BEGIN

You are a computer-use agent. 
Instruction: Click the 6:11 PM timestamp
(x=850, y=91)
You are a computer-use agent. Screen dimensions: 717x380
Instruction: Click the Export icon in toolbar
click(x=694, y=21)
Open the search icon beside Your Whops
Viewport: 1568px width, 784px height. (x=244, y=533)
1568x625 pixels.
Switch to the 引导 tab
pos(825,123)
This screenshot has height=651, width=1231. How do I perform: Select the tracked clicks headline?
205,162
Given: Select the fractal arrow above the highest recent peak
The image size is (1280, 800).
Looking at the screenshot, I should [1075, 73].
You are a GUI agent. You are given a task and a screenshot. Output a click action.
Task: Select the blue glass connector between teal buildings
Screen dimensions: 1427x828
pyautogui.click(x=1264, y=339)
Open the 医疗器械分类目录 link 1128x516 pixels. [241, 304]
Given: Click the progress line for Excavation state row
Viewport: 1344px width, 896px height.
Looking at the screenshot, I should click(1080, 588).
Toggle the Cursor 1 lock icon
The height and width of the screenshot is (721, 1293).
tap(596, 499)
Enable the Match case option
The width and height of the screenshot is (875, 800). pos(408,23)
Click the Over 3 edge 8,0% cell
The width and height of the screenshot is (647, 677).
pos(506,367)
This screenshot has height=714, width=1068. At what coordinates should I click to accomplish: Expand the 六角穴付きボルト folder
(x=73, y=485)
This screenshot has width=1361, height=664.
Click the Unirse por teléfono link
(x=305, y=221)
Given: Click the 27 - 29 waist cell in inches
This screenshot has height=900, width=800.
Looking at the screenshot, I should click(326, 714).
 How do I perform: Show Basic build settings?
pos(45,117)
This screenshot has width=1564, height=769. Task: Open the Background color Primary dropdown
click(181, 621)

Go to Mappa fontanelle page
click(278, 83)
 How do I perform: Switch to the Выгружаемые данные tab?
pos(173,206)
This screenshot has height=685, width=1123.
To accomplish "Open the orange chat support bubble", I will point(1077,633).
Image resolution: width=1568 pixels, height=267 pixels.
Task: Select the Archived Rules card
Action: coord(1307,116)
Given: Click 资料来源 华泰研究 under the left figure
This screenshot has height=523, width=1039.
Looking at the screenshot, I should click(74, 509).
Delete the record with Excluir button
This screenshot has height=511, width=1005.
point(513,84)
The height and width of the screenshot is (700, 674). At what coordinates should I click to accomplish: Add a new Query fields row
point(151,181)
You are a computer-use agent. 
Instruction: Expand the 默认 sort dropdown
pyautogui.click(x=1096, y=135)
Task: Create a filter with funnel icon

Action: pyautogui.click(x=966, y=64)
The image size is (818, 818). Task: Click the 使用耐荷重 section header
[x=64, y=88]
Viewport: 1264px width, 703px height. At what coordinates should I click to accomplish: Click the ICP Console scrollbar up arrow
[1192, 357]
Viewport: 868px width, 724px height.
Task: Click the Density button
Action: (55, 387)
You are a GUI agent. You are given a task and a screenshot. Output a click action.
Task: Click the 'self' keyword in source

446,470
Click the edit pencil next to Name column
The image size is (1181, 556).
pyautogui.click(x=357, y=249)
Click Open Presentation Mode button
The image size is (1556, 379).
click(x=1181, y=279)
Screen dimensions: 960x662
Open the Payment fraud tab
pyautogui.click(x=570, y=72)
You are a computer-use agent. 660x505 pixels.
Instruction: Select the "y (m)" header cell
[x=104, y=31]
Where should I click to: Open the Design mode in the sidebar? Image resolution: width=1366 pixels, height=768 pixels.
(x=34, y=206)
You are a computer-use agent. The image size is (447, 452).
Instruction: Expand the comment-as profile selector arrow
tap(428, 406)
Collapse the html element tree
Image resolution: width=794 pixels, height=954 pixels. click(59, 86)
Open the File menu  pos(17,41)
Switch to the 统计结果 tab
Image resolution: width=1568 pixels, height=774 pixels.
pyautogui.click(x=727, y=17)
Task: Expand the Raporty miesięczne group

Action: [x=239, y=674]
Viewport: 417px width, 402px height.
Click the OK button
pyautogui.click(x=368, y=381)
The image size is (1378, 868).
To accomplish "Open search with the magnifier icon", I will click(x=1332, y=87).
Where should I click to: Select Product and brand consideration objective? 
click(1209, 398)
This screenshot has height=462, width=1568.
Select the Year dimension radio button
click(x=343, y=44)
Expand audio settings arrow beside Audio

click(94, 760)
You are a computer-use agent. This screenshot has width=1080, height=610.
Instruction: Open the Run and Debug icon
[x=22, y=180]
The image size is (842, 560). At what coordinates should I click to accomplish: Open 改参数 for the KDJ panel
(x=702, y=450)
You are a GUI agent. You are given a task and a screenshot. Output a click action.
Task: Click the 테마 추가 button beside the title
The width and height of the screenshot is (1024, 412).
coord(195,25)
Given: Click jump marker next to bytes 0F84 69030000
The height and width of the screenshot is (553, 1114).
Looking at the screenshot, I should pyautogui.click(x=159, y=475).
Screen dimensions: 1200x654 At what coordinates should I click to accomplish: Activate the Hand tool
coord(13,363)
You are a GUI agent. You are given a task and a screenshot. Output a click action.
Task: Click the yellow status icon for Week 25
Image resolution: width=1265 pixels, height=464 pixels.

END

### WORK REQUIRED
Each line from the start of the listing above through the line containing "Given: Click the progress" should be copied exactly, please, with no other lines added.

### WRITTEN ANSWER
You are a computer-use agent. 
Instruction: Click the 6:11 PM timestamp
(x=850, y=91)
You are a computer-use agent. Screen dimensions: 717x380
Instruction: Click the Export icon in toolbar
click(x=694, y=21)
Open the search icon beside Your Whops
Viewport: 1568px width, 784px height. (x=244, y=533)
1568x625 pixels.
Switch to the 引导 tab
pos(825,123)
This screenshot has height=651, width=1231. How do I perform: Select the tracked clicks headline?
205,162
Given: Select the fractal arrow above the highest recent peak
The image size is (1280, 800).
Looking at the screenshot, I should [1075, 73].
You are a GUI agent. You are given a task and a screenshot. Output a click action.
Task: Select the blue glass connector between teal buildings
Screen dimensions: 1427x828
pyautogui.click(x=1264, y=339)
Open the 医疗器械分类目录 link 1128x516 pixels. [241, 304]
Given: Click the progress line for Excavation state row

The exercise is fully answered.